Also, I suspect the invention of a new URI scheme is really misbegotten. But tons of engineering groups make that particular mistake. You might want to consult Webarch §2.4 on this subject.
In Example 2, they say “the ID is intentionally omitted” but in fact it seems to be there in a slightly variant form, 123A instead of 123ABC. Error? Or just a little more explanation needed?
I really have trouble believing that inventing the new UPDATE HTTP method is a good idea. They want to do a potentially complicated in-place update of their data structure while preserving schema-validity, which is perfectly reasonable.
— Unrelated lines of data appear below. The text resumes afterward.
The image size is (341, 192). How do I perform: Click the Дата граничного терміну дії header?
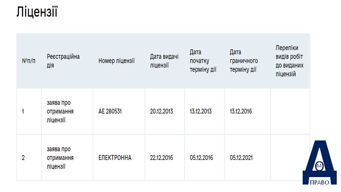pyautogui.click(x=244, y=61)
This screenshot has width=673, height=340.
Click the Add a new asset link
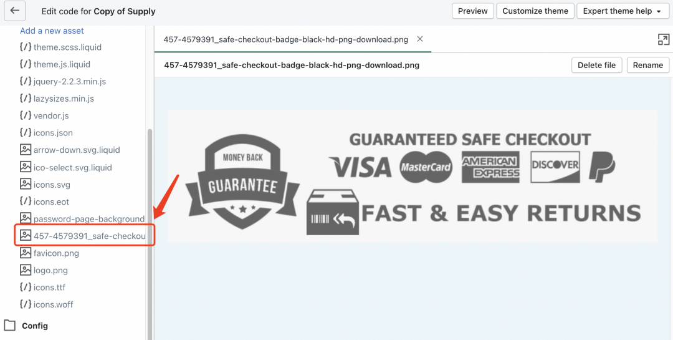[52, 31]
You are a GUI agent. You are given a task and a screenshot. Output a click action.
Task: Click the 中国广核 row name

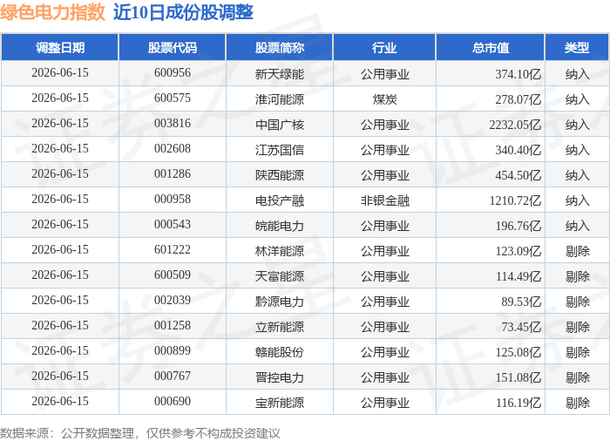coord(280,124)
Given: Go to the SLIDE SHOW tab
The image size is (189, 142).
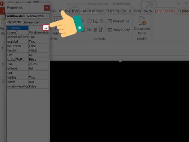Looking at the screenshot, I should click(117, 11).
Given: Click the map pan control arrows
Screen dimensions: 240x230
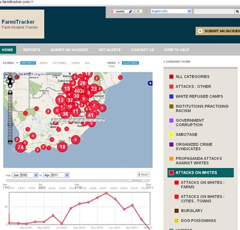Looking at the screenshot, I should (10, 82).
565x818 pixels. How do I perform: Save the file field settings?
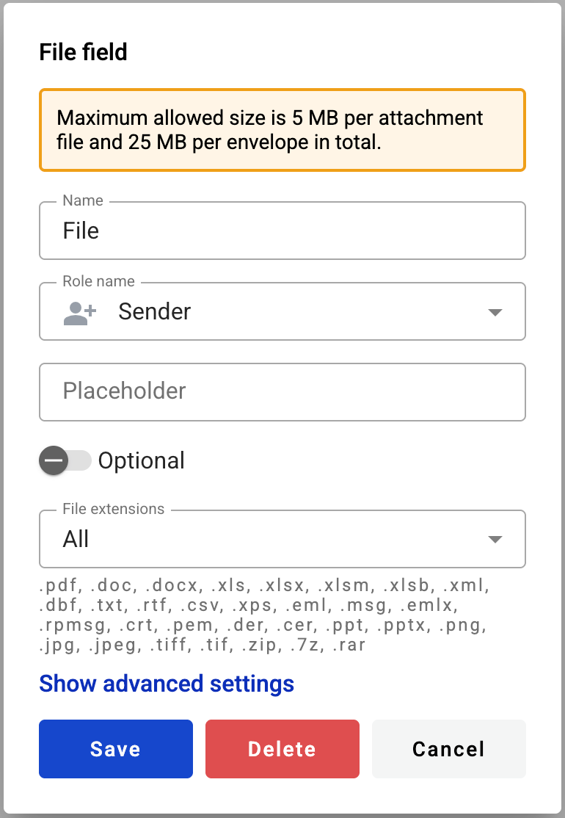pos(115,748)
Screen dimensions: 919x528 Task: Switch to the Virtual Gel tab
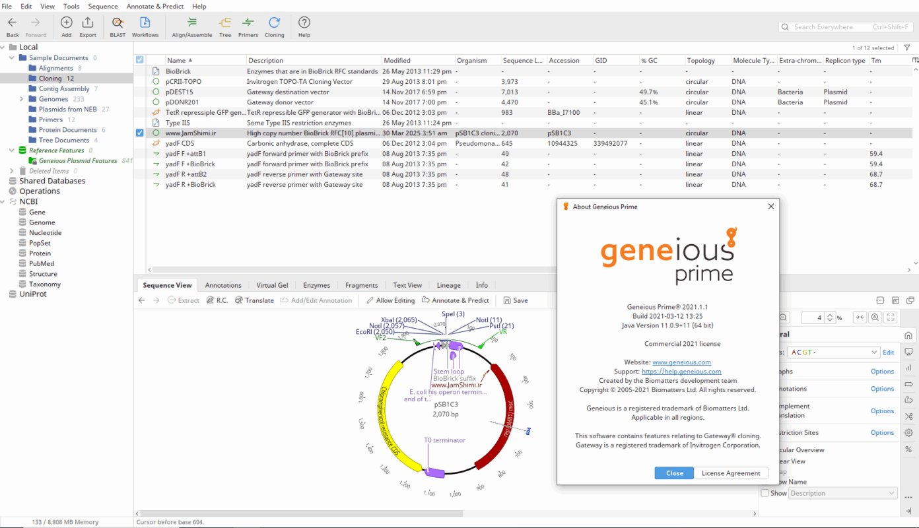[272, 285]
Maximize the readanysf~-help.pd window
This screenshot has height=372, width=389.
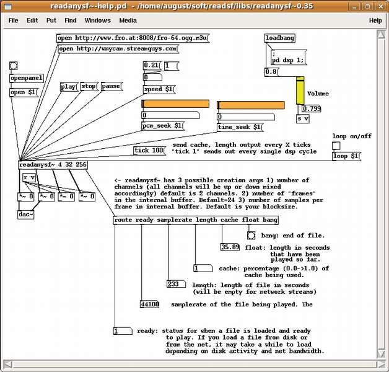(x=368, y=6)
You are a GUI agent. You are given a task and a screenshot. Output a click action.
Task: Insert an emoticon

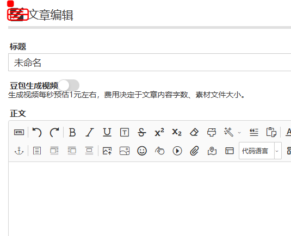point(142,151)
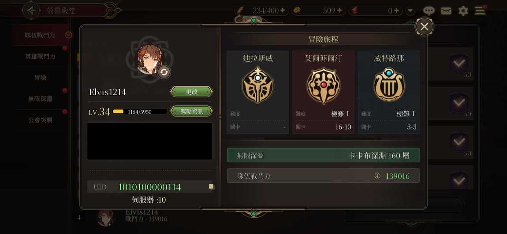Select the 迪拉斯威 emblem card
Screen dimensions: 507x234
tap(258, 92)
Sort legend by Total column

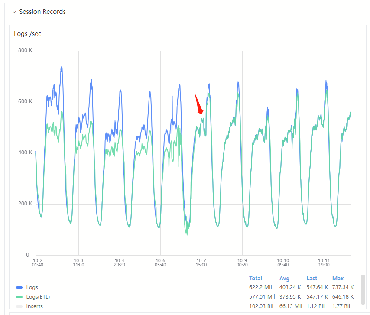pyautogui.click(x=256, y=278)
Furthermore, they define a “delta” data type to be used to accomplish this, which seems really architecturally sound.

So why not just use POST? All it does is say “I’m going to change the state of the system in a way that depends on lots more than just the verb.” You’re not going to be able to understand the change anyhow without a full implementation of Web3S semantics, so what value is gained by having the verb be UPDATE instead of POST?

Introducing a new HTTP verb to the Web infrastructure (firewall administrators will just love you) and to the HTTP libraries of C, C++ C#, Perl, Python, Ruby, Java, and all the other languages people use is a big fucking deal, and it would be really nice not to go there.
Order matters on the wire but not on disk? Yow, my brain hurts.
This notion of “annotation” is hard to understand, maybe they should start with some motivating examples of why you’d want this and what you’re trying to accomplish.
Open Issue 3SAFR on white-space... not sure why this is hard. You have to be clear about grammar rules inside your elements, but who cares what if any WS occurs between them?
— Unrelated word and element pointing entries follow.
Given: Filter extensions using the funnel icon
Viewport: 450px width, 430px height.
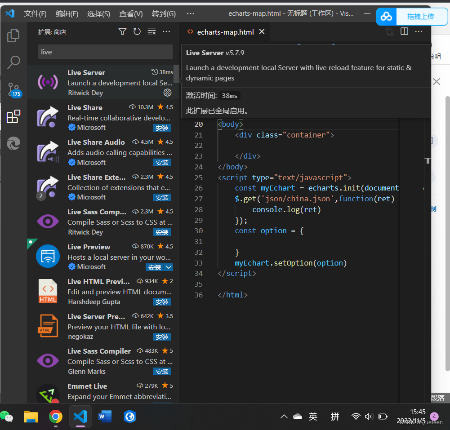Looking at the screenshot, I should coord(123,31).
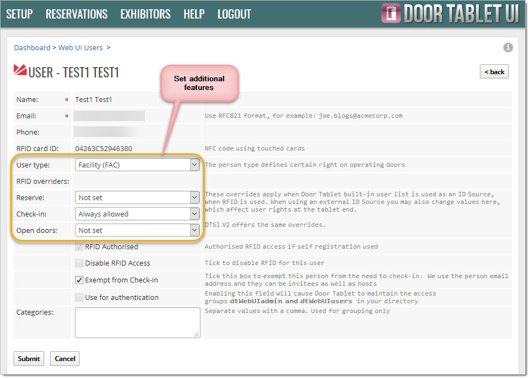530x379 pixels.
Task: Expand the Reserve override dropdown
Action: click(x=137, y=198)
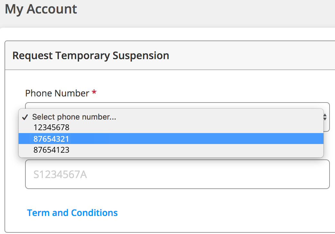The image size is (335, 234).
Task: Click the Request Temporary Suspension panel header
Action: 91,56
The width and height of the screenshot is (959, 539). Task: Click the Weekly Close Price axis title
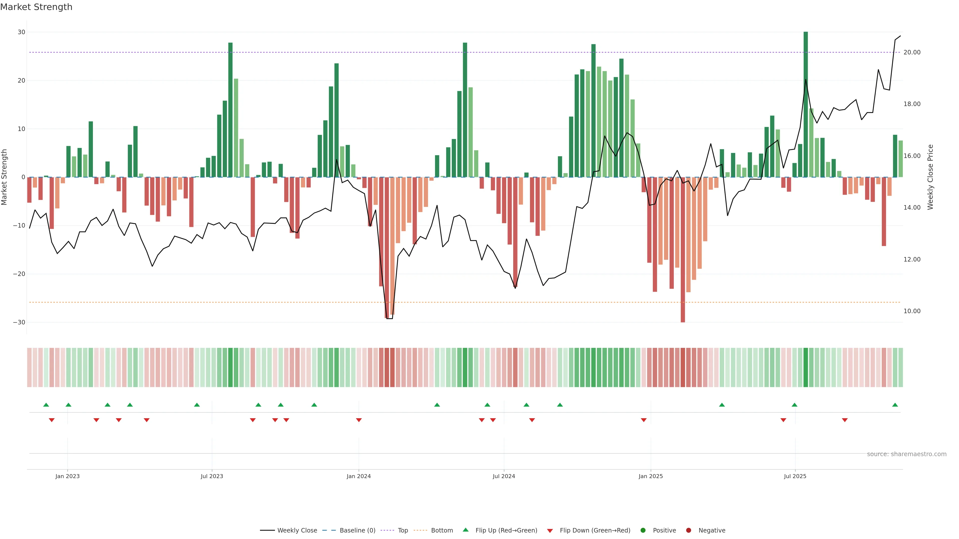coord(930,177)
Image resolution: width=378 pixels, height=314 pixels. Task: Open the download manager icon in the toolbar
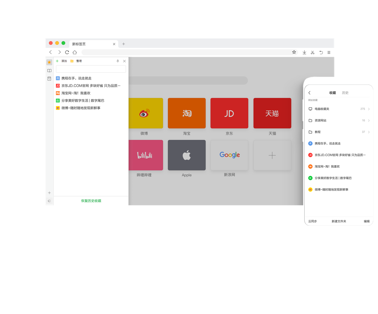coord(304,52)
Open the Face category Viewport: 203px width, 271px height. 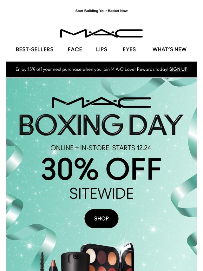[x=75, y=50]
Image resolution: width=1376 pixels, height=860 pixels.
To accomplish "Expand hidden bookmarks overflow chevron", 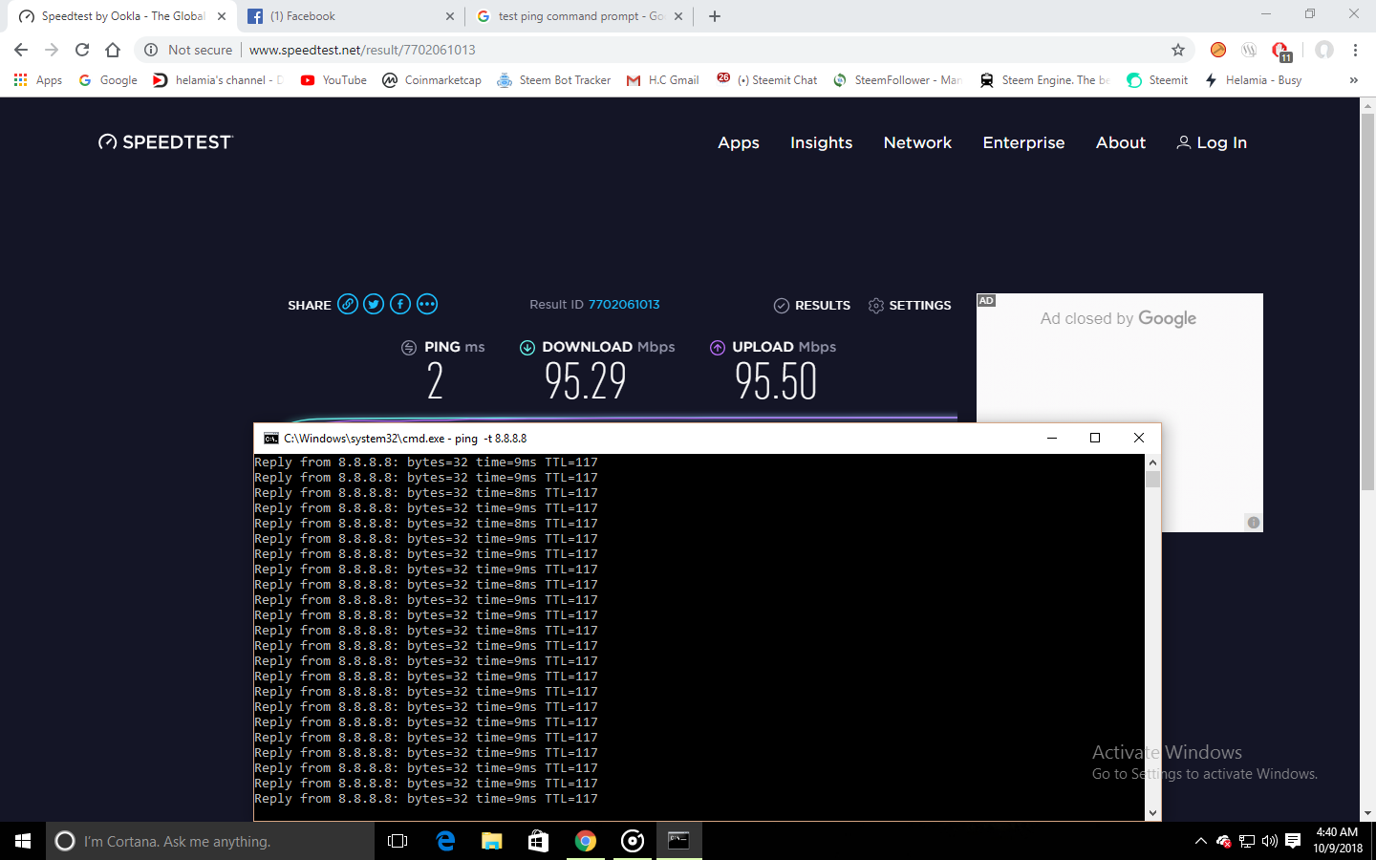I will point(1353,80).
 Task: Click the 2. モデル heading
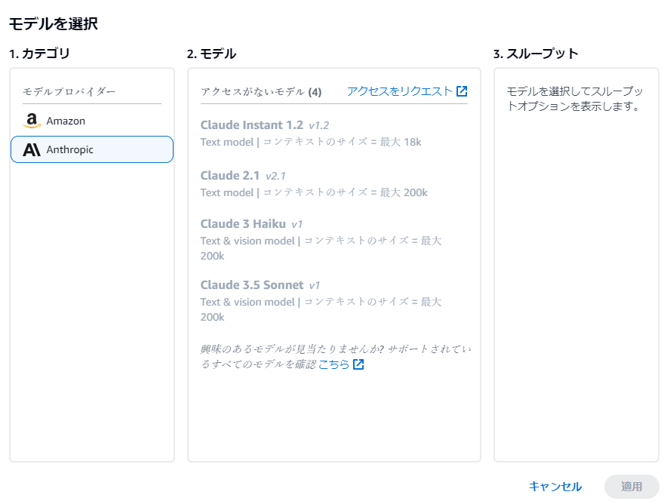click(x=211, y=54)
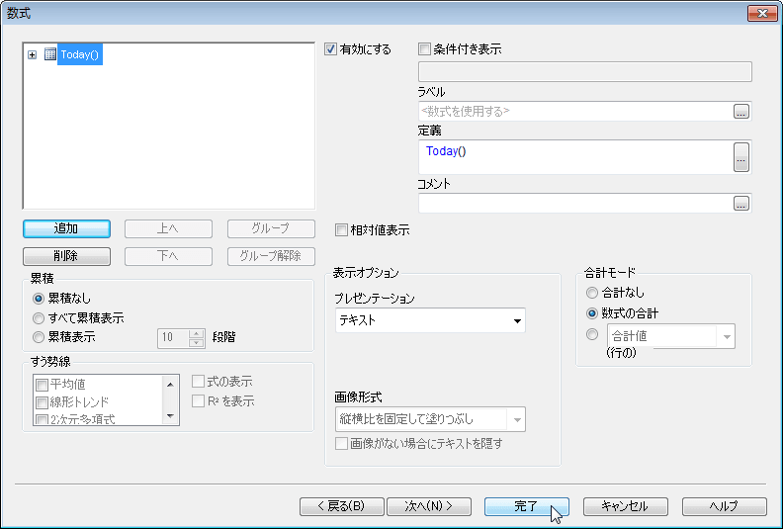Enable the 条件付き表示 checkbox
The image size is (783, 529).
pyautogui.click(x=425, y=48)
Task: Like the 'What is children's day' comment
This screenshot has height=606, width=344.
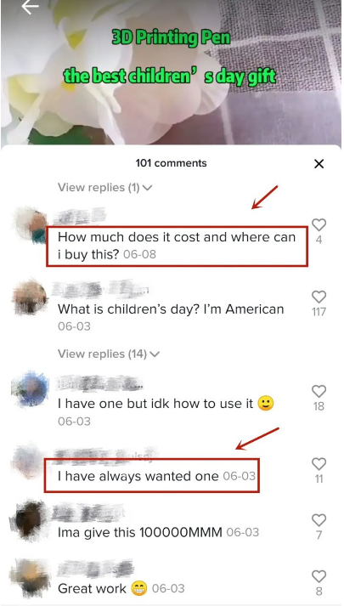Action: 319,297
Conclusion · I’m an APP partisan, but I’m a bigger REST partisan. I’m not close enough to the Live Contacts problem to have a useful technical opinion on how to solve it, or whether it needs something new as opposed to something that’s already here. But if they need to invent a Web interface I think it’s smart to make it RESTful.

Good luck to them; they’ll need it, and a test suite too.

Contributions

Comment feed for ongoing:

From: Aristotle Pagaltzis (Jun 18 2007, at 04:32)

Or at least: why not rekindle PATCH? (If nothing else, that’s much less vaguely named; “UPDATE” could refer to a number of distinct operation concepts.)

[link]

From: Sam Ruby (Jun 18 2007, at 05:17)

My take: http://intertwingly.net/blog/2007/06/18/Web3S

[link]

From: David Smith (Jun 18 2007, at 08:32)

Posts like this keep me coming back - thanks.

You don't have to be part of an MBA program to have a little Microsoft distrust - a few decades of close relationships will do the same thing. Respect, yes, but distrust as well.

[link]

From: Robert Sayre (Jun 18 2007, at 09:13)

Two points:

1.) JSON can be encoded using UTF-8, UTF-16, or UTF-32. See the RFC. Everyone uses UTF-8 or ASCII, though. ASCII? Yes, most serious JSON encoders end up getting patched with a mode that escapes all non-ASCII.

2.) Most of the novel things Web3S tries to do were either formally rejected by the Atom working group or filibustered by a few of its louder members. So, I'm not sure the "why didn't you come talk to us" pleas can be taken very seriously.

[link]

From: Yaron Y. Goland (Jun 26 2007, at 16:54)

Your questions made for great FAQ entries so I wrote them up that way.

Why not use LDAP? – http://dev.live.com/livedata/web3sFAQ.htm#WhyNoLDAP

Why not just mandate JSON? – http://dev.live.com/livedata/web3sFAQ.htm#XMLJSON

Why not just use XQUERY? - http://dev.live.com/livedata/web3sFAQ.htm#XQUERYSupport

UGLY URLS – http://dev.live.com/livedata/web3sFAQ.htm#LongURLs

Question about reverse domain to XML-namespace mapping – You got it exactly right, it’s com.live.livecontacts.Contacts.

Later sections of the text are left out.